Renewed Topographics

Those of us who are from Los Angeles are lucky enough that several of the photographs in New Topographics: Photographs of a Man-Altered Landscape are in fact our very own man-altered landscape. While the likes of John Schott, Joe Deal, and Nicholas Nixon were out investigating motels along Route 66, scaling hillsides in Albuquerque, and hauling 8×10 cameras to the umpteenth floor in Boston skyscrapers, respectively, Lewis Baltz, Frank Gohlke, and Henry Wessel were making photographic history with the landscapes of Los Angeles and Orange County.

I happened to be in Irvine last week and got the notion to seek out some of the locations that Lewis Baltz shot for his series The New Industrial Parks Near Irvine, California, which are on view in New Topographics. Baltz titled his photos with addresses, so these locations weren’t so hard to find. Some of the buildings, however, had apparently been digested into the maw of Irvine’s vast expanse of business complexes. Out of nine locations I visited, I only found three of the buildings seen in four of Baltz’s photographs.

Left: Lewis Baltz, North Wall, Semicoa, 333 McCormick, Costa Mesa, 1974. Right: Semicoa today, with fewer trees and conspicuously missing that eclectic logo of yesteryear.

Left: Lewis Baltz, Southeast Corner, Semicoa, 333 McCormick, Costa Mesa, 1974 Right: Another angle of Semicoa today. They fortified their gate and built a ladder to the roof!

Left: Lewis Baltz, East Wall, Business Systems Division, Pertec, 1881 Langley, Santa Ana, 1974. Right: Today it’s Concept Development, Inc.—and that’s grime clouding the windows.

Left: Lewis Baltz, South Wall, Unoccupied Industrial Structure, 16812 Milliken, Irvine, 1974. Right: Industrial Structure today, now occupied, and with a fence nearby.

I’m not the only one being clever like this, however—Britt Salvesen, curator of the present incarnation of New Topographics, also got an email from photographer Brian English reporting that he had visited the location of Frank Gohlke’s photograph Landscape, Los Angeles, 1974, at North Hollywood Way and West Clark Avenue in Burbank. And to put the icing on the cake, he just happened to catch a 1970’s Plymouth Gold Duster tooling by as well!

Left: Frank Gohlke, Landscape, Los Angeles, 1974. Right: Photograph by Brian English.

So—how about a challenge? Take a look at the photographs by Frank Gohlke and Henry Wessel below. Do you know where in Los Angeles these were taken? Leave a comment if you know the street intersection—or take a picture yourself and give us the link.

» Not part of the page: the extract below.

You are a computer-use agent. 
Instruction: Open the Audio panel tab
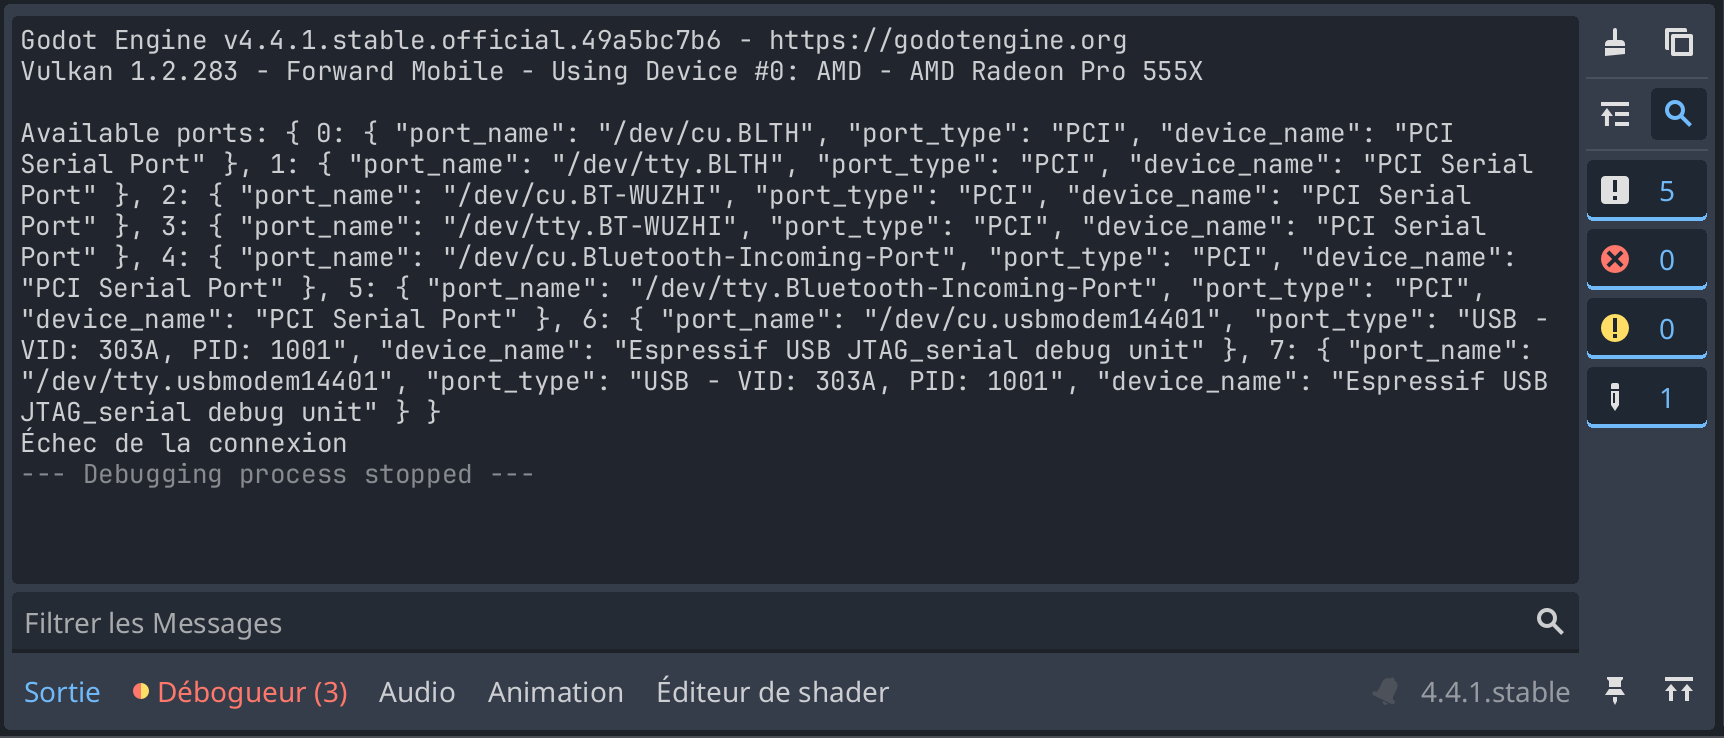tap(417, 692)
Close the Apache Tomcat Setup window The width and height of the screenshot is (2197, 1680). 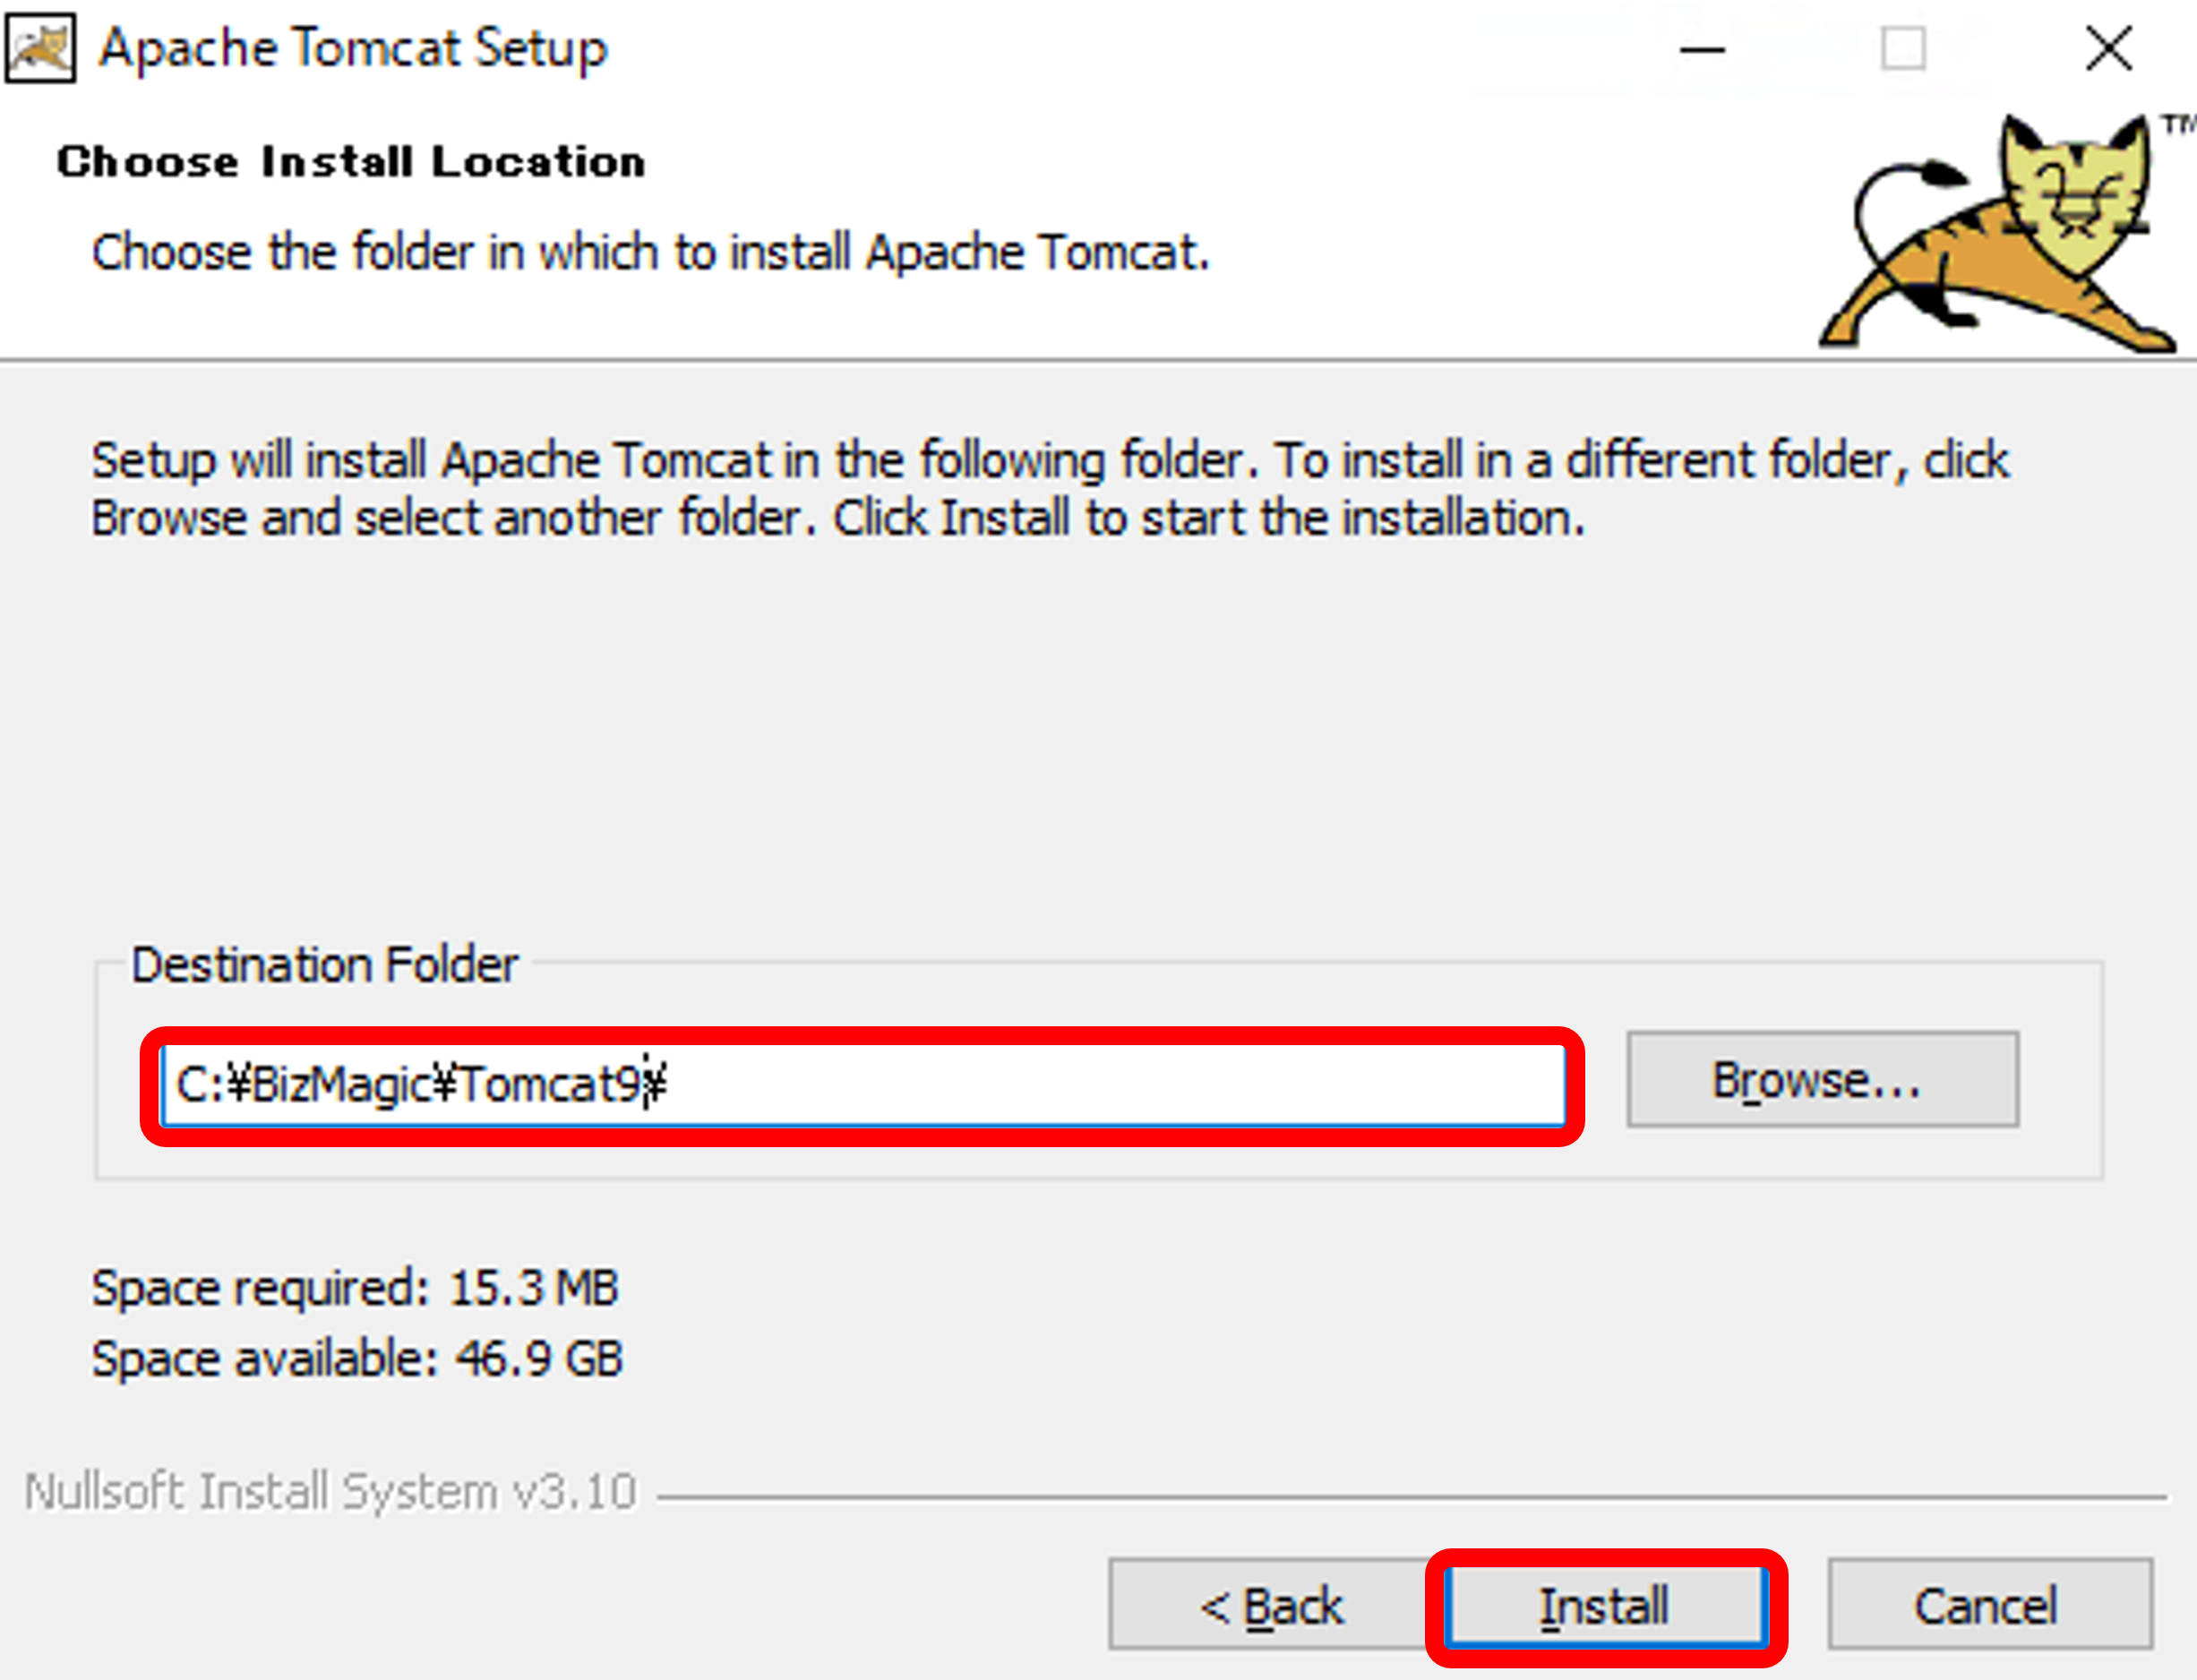(x=2109, y=48)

Happy hunting!

Frank Gohlke, Landscape, Los Angeles, 1974

Henry Wessel, Jr., Hollywood, 1972

PS don’t forget about our weekly New Topographics tours; Shannon Ebner will be leading a tour this Sunday.

Sarah Bay Williams, Ralph M. Parsons Fellow, Wallis Annenberg Photography Department

8 Responses to Renewed Topographics

  1. That’s so cool to see the past and present side by side within decades counted on one hand!

  2. Michael says:

    Henry Wessel, Jr., photo — at the corner of De Longpre Avenue + Gower

  3. ArtsCurator says:

    I’m going to take a guess that the The Heny Wessel 1972 is on the side of Paramount Studios off Gower & Melrose?

  4. Ki. says:

    Frank Gohlke, Fairfax/8th?

  5. Kat says:

    I’m guessing that the 74 photo is on the west side of Bunker Hill. How’s that for vague?

  6. Gazpachot says:

    What a long way we have(‘nt) come… fascinating comparisons.

  7. Sue says:

    Frank Gohlke’s photo is at the Metro stop area on 4th St/S Hill St (across from the Grand Central Market)

    Henry Wessel, Jr.’s photo looks to be what is now Sunset Gower Studios on N Gower St/De Longpre Ave

    Am I correct? Do I win anything? 😀 haha jk

  8. I’m pretty sure Gohlke’s is taken from Olive and 4th. There’s a big escalator and a park there now. The escalator leads up to the fountain.